No one ever complains of their being too many.  The way the mechanics work, after a while, since we keep track of levels in each skill, it takes a lot of experience to move a skil up and it makes more sense to go learn a sub skill of it or another skill.

all the skills are set up into trees, and there is a both a base skill amount that comes from attributes that is the unskilled usage portion, and sub skills (http://celtricia.pbworks.com/w/page/14956387/Subskills%20and%20dropdowns) do recieve a bonus from the parent skills.

"Skills--Sub Skills and Dropdowns


One of the issues that cropped up in using a skill based system ws the interrelated nature of skills and knowledge bases, and of difficult, esoteric skills.  One of the weaknesses found in other systems was the lack of depth and relatedness of skills.  Adjudication has always and will always be the highest law, but many skills are related, and most systems don't deal with this well.  And creating a system that allowed for basic and advanced skills, with a basic knowledge giving a small amount of the skill in the more advanced, was quite a trick.  But in practice, it has worked well and kept people coming back for over twenty five years.

Available data:
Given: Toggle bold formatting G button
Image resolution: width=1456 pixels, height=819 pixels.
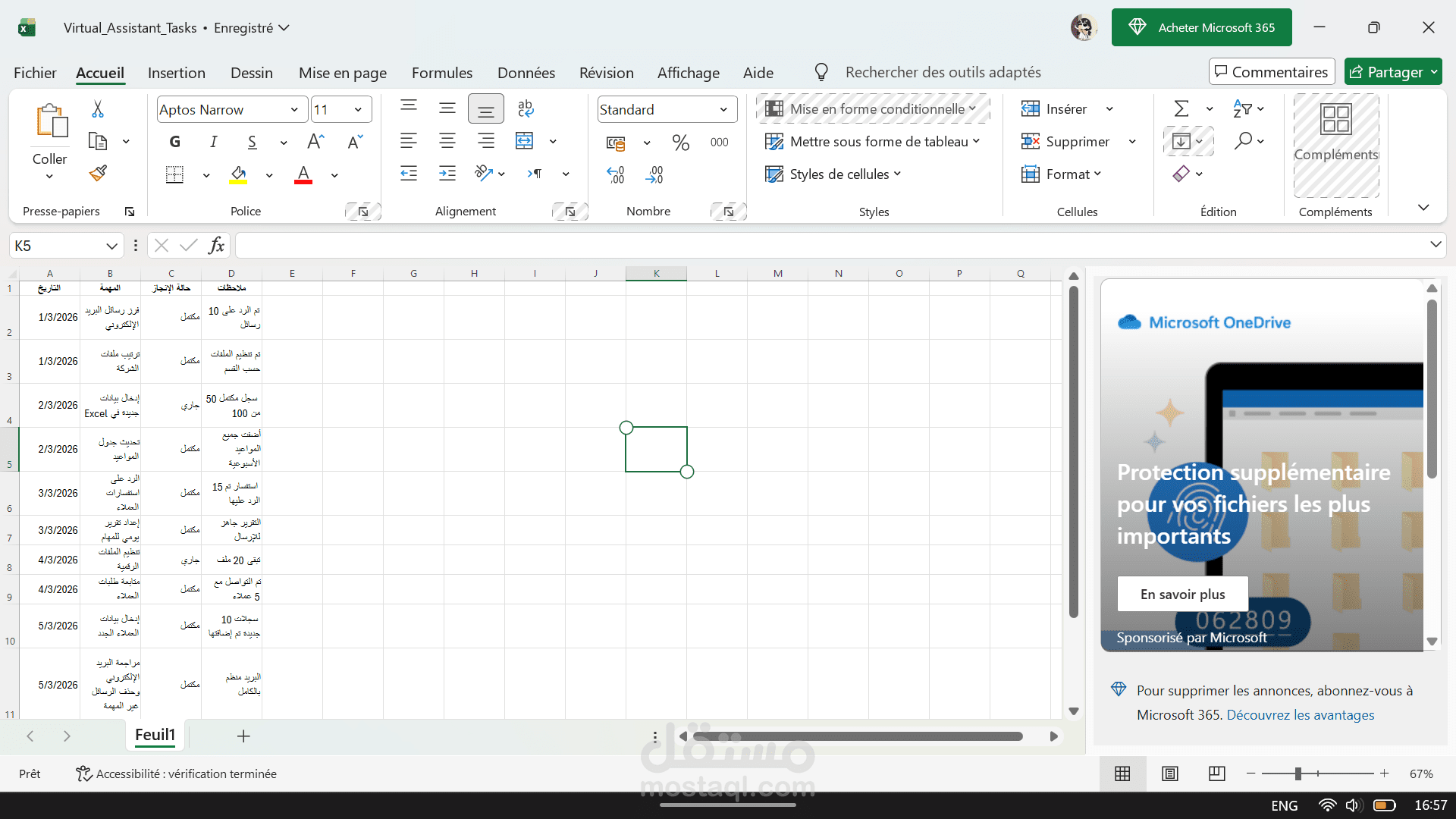Looking at the screenshot, I should pyautogui.click(x=175, y=142).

Challenges:
1. From the passage on skill trees, repeat the portion starting at "No one ever" and ending at "or another skill.", word for word.
2. Answer these from the passage on skill trees:
(a) Into what are all the skills set up?
(b) What do sub skills receive from the parent skills?
(c) For how long has the system kept people coming back?
The listing has nothing to do with what follows and can be left aside.

Answers:
1.
No one ever complains of their being too many.  The way the mechanics work, after a while, since we keep track of levels in each skill, it takes a lot of experience to move a skil up and it makes more sense to go learn a sub skill of it or another skill.

2.
(a) Into trees.
(b) A bonus.
(c) For over twenty five years.